WORK TO BE COMPLETED:
Please show each line of the listing where "agent" is present.

══ SUPPLIED MATERIAL

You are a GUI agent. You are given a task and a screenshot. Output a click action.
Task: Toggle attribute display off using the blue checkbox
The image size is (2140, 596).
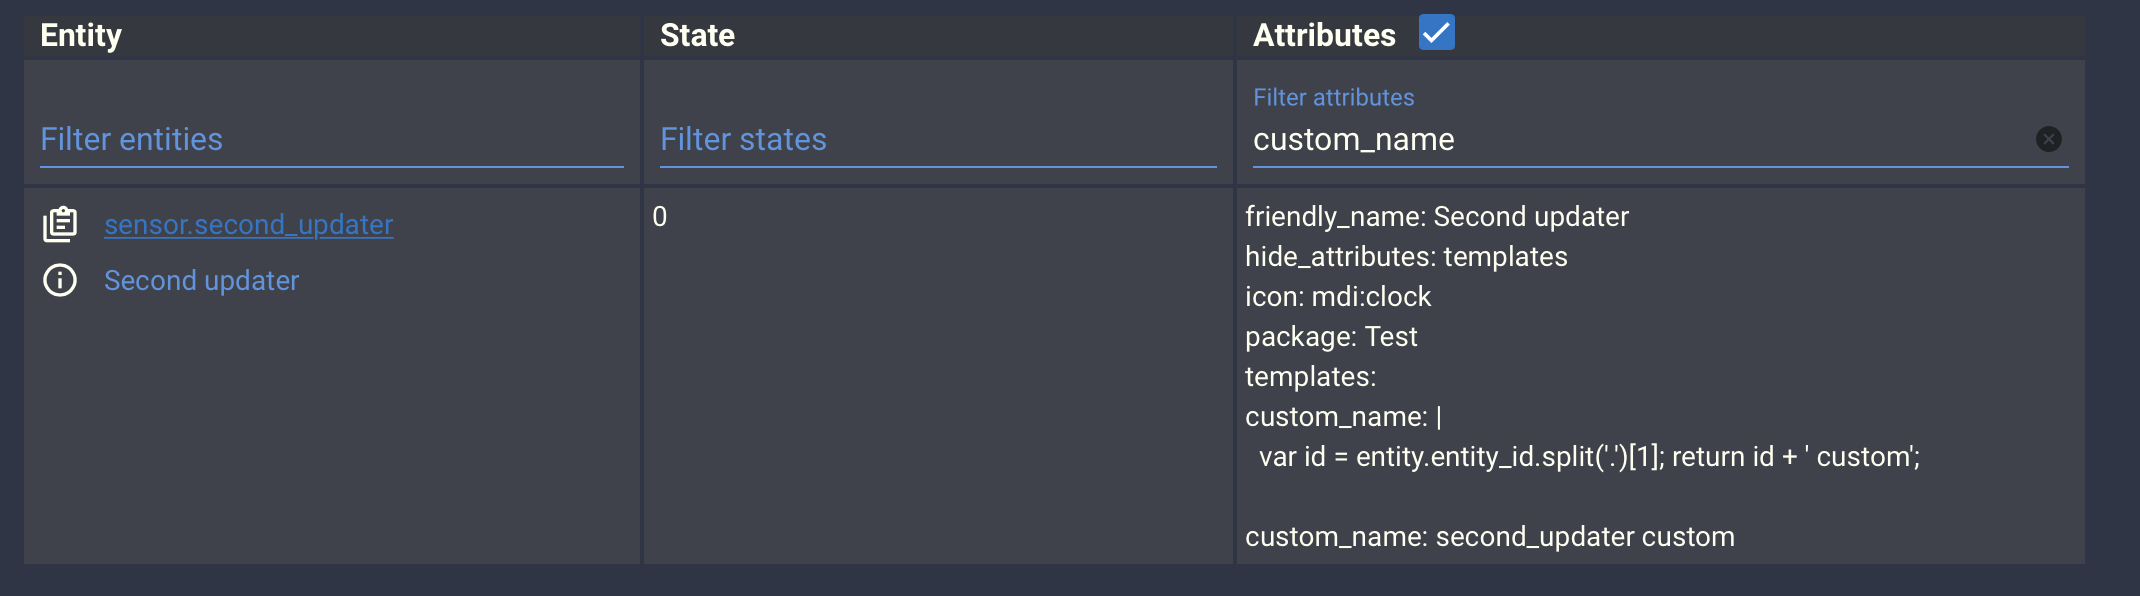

════
══ SUPPLIED MATERIAL

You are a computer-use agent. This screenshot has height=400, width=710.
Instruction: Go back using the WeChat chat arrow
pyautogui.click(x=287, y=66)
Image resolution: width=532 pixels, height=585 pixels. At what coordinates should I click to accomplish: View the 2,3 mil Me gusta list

════

PROBLEM SOLUTION:
You are a GUI agent. You are given a task and a screenshot. Output a click action.
You are a computer-use agent. This screenshot has height=400, width=710.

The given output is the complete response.